Democrats, including Durbin, said the debt-limit increase is too short to provide certainty and the funding extension at Republican-preferred levels is too long.
For two days, the prospects for a potential deal had focused on talks between Boehner and Obama that would push the lapse of borrowing authority to Nov. 22 from Oct. 17. Republicans also wanted to attach policy conditions to a separate spending bill that would end the government shutdown.
Reid, a Nevada Democrat, said talks between the White House and House Republicans were “done.”

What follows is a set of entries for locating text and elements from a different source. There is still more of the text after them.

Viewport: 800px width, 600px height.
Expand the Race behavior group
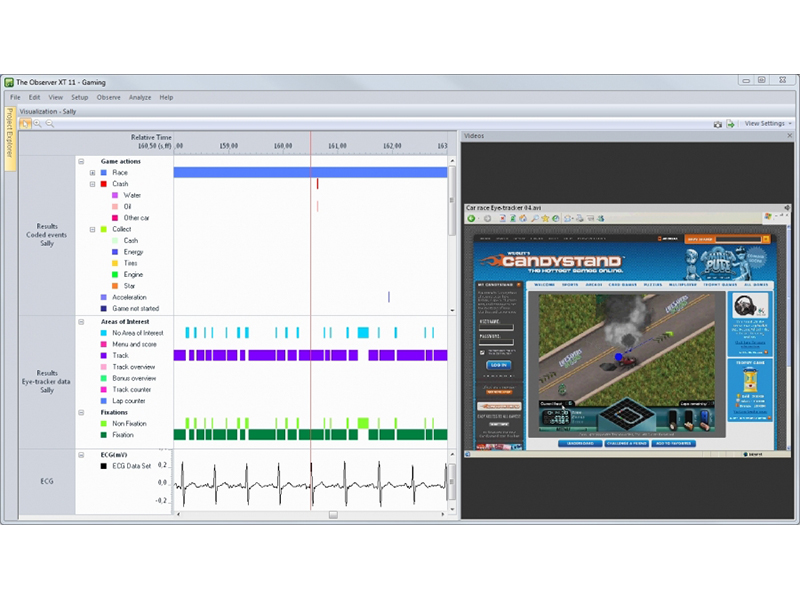click(x=92, y=172)
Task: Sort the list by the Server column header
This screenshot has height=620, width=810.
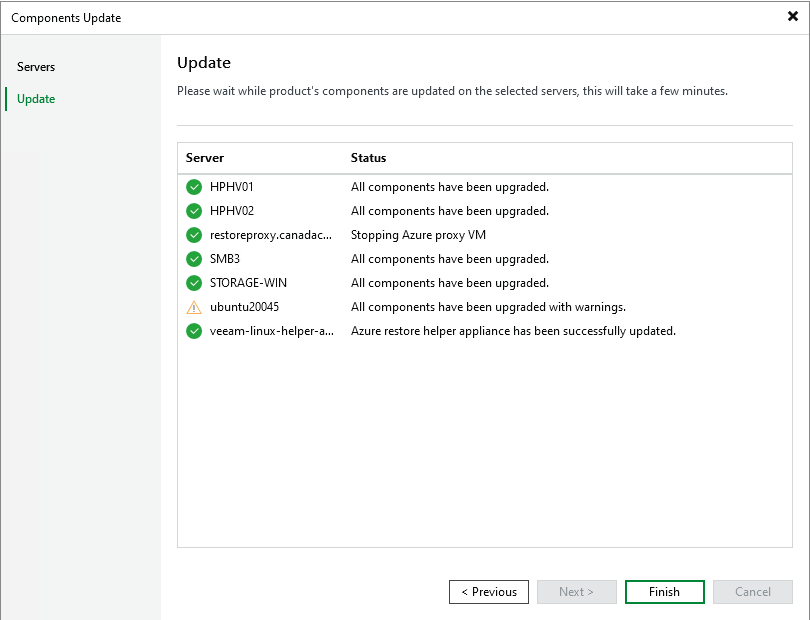Action: point(205,158)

A White House official described the Collins proposal as constructive. Still, the administration shares the concerns of Senate Democrats, who object to the spending levels set by the plan and some of the changes it would make to the health-care law, said the official, who spoke on condition of anonymity to discuss the plan.
“Every offer we’ve made they just flat turned us down without any counter-offer,” said Representative John Fleming, a Louisiana Republican. “Our level of expectations for the president has gradually dropped over the years to a point where we don’t expect anything from President Obama.”
Any prospective deal faces questions, including whether Boehner will allow a vote on a proposal that most Republicans would oppose. He has repeatedly encountered opposition from hard-liners focused on the health-care law.
Also, because there are so few days left until Oct. 17, a single senator may be able to use procedural moves to prevent an agreement from becoming law before that date.
“I am looking for our Republican colleagues to stay strong with House Republicans to resolve this stand-off so that we can get back to the nation’s business,” said House Majority Leader Eric Cantor of Virginia.